Records in a dataset
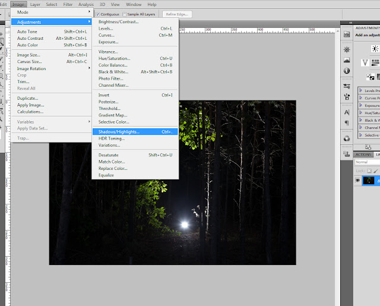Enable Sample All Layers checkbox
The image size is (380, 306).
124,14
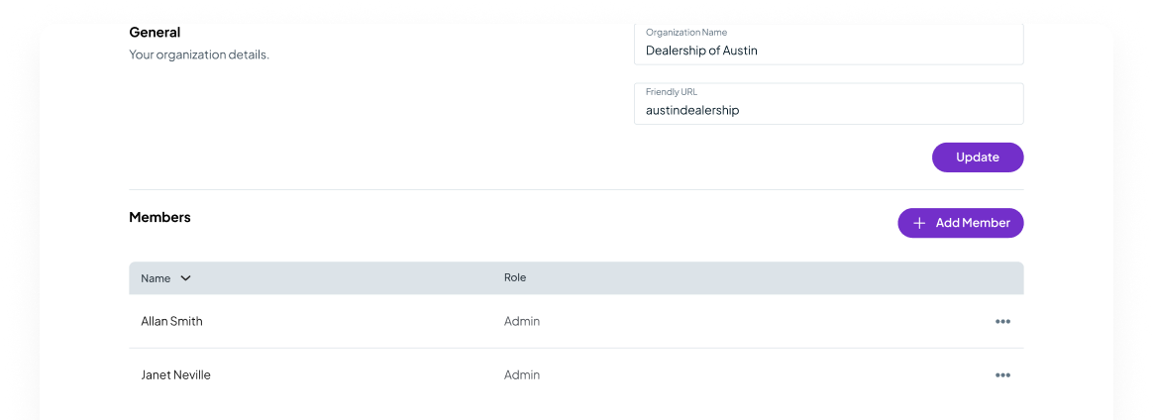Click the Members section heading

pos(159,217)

...

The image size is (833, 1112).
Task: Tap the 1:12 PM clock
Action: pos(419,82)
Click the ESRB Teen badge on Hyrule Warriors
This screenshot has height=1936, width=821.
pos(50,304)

TASK INSTRUCTIONS.
Output the lines of the records unchanged, starting with the line that contains "Enable Sample All Layers checkbox" and going on through the line that contains "pos(159,217)", both included. Leave the pictures out of your answer.

THE REPLY.
Enable Sample All Layers checkbox
The image size is (380, 306).
124,14
Click the Members section heading

pos(159,217)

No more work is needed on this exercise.